Return the lines beginning at the one that contains "How do I perform: Click the Thursday" and running to the end of the records, exactly and with nothing else. Omit pictures.

(Collected data)
= = = =
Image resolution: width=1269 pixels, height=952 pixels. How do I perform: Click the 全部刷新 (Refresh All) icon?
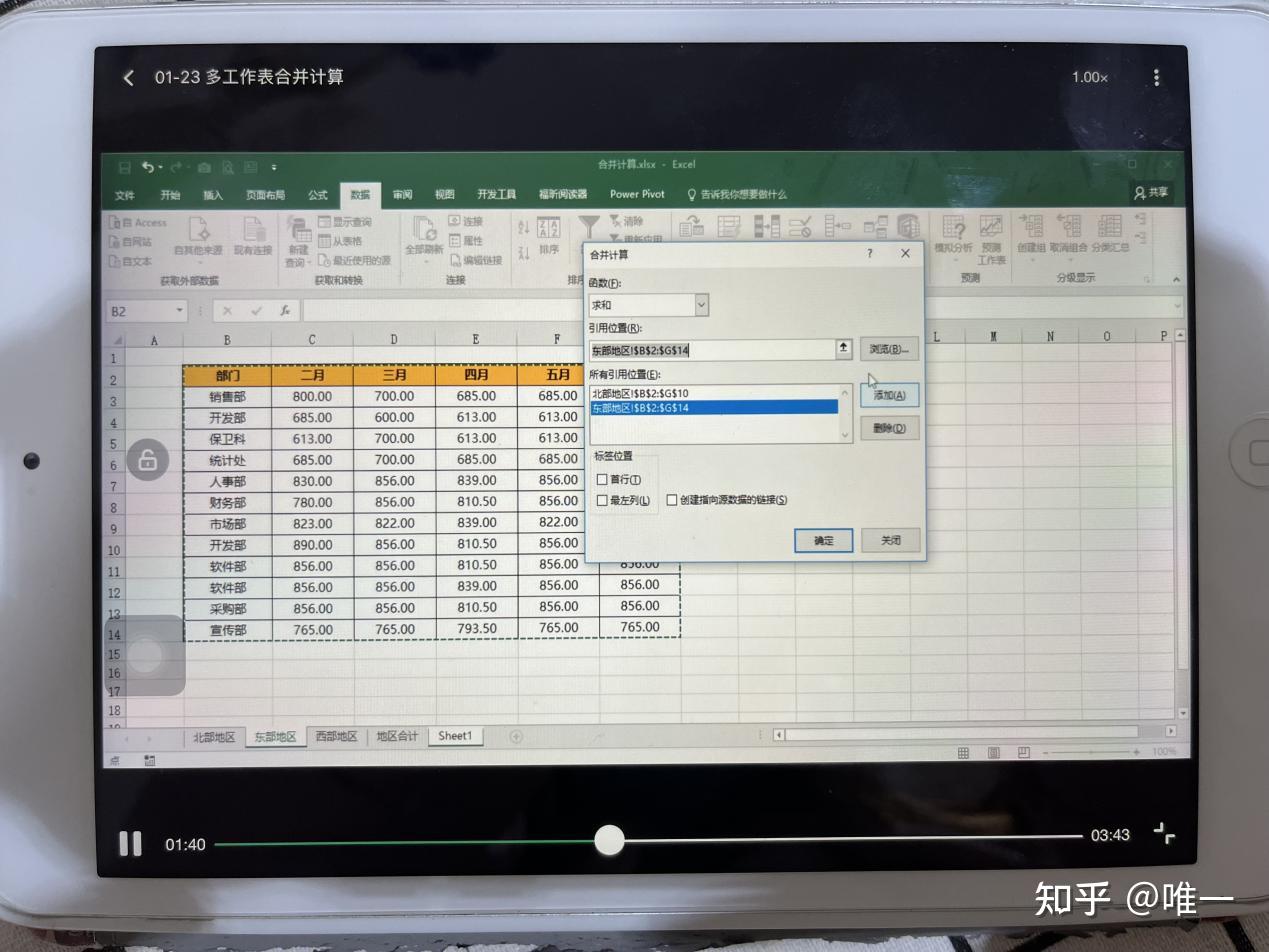tap(425, 240)
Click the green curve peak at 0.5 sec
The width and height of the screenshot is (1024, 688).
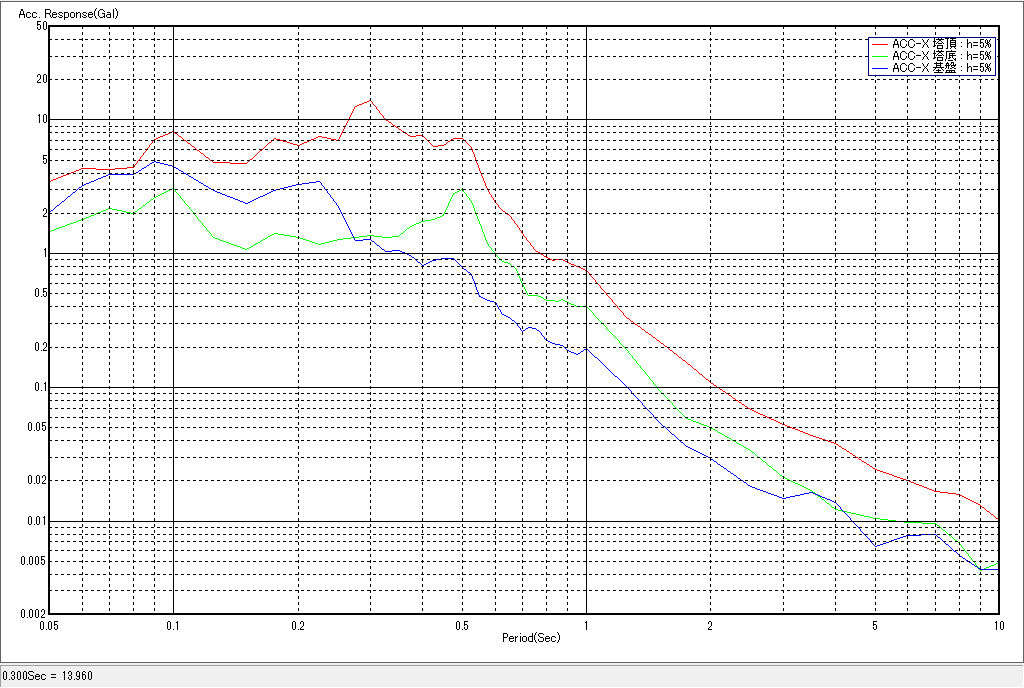[460, 190]
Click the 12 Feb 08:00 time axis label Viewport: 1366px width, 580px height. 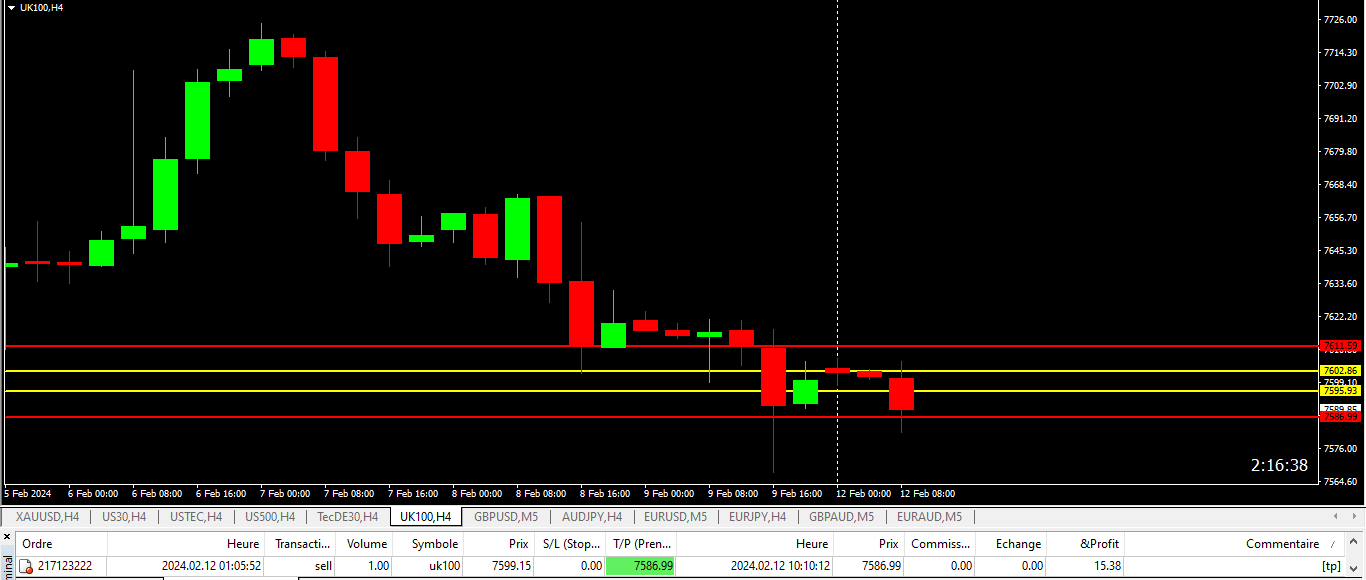coord(927,494)
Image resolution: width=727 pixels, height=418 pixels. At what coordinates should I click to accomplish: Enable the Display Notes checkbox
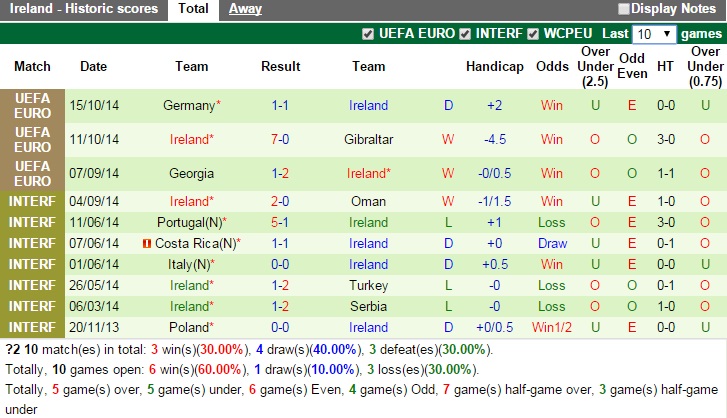click(x=624, y=9)
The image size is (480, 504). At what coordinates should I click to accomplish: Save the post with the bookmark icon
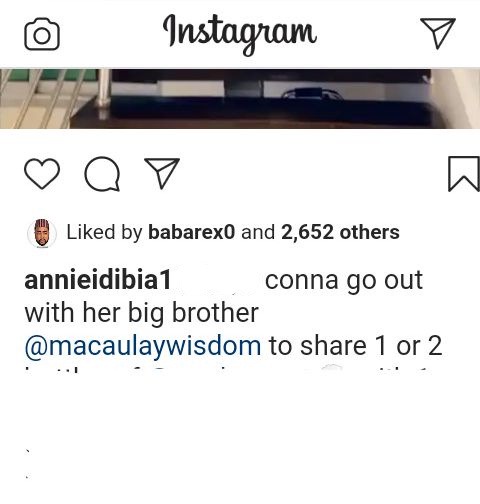[464, 174]
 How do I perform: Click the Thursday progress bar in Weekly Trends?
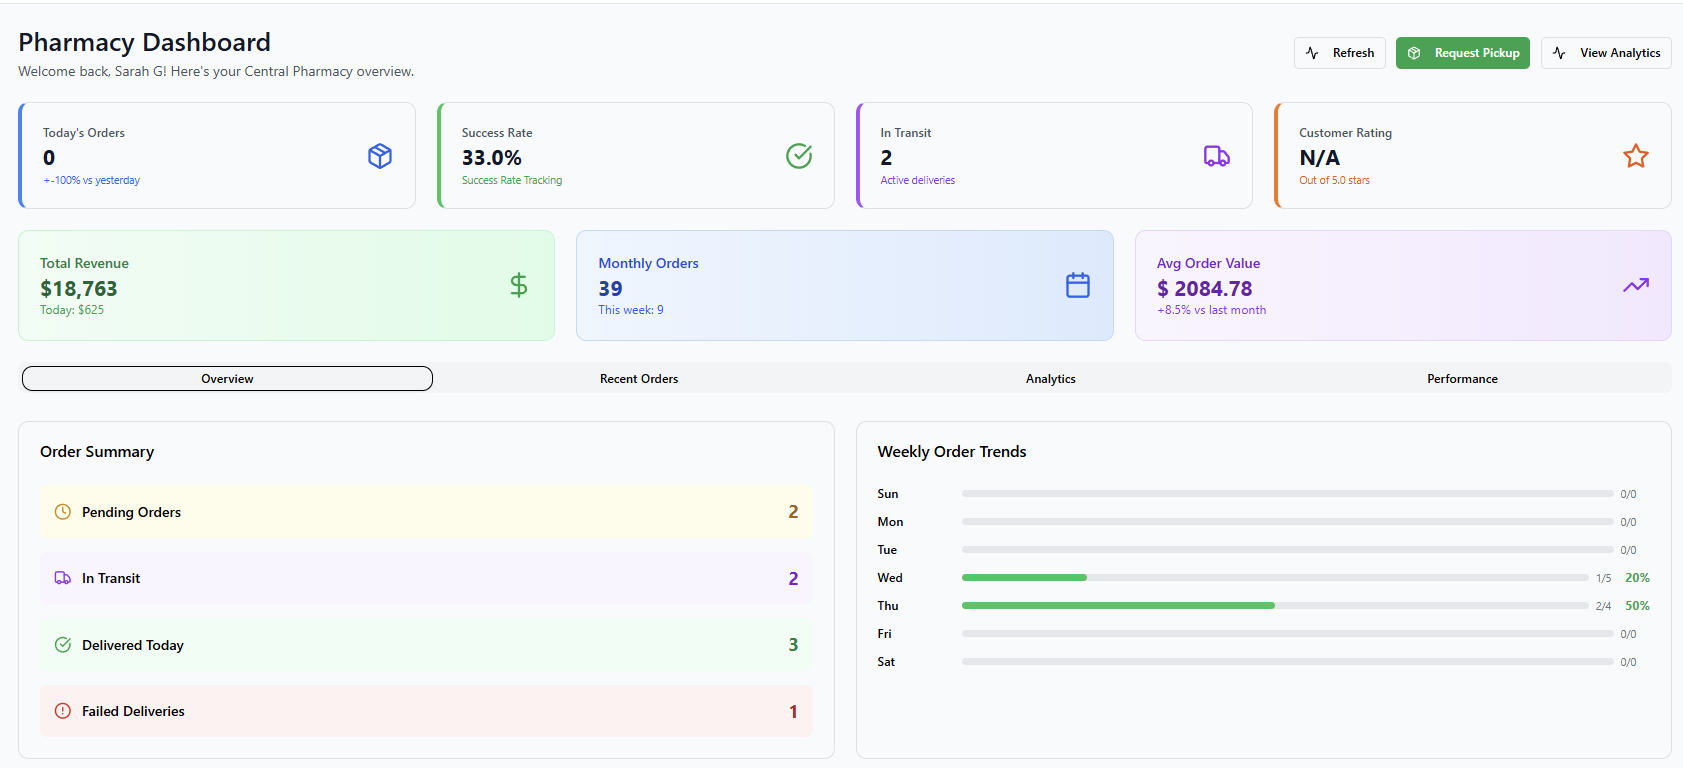[x=1274, y=606]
= = = =
Written response:
 How do I perform: Click the Thursday progress bar in Weekly Trends?
[x=1274, y=606]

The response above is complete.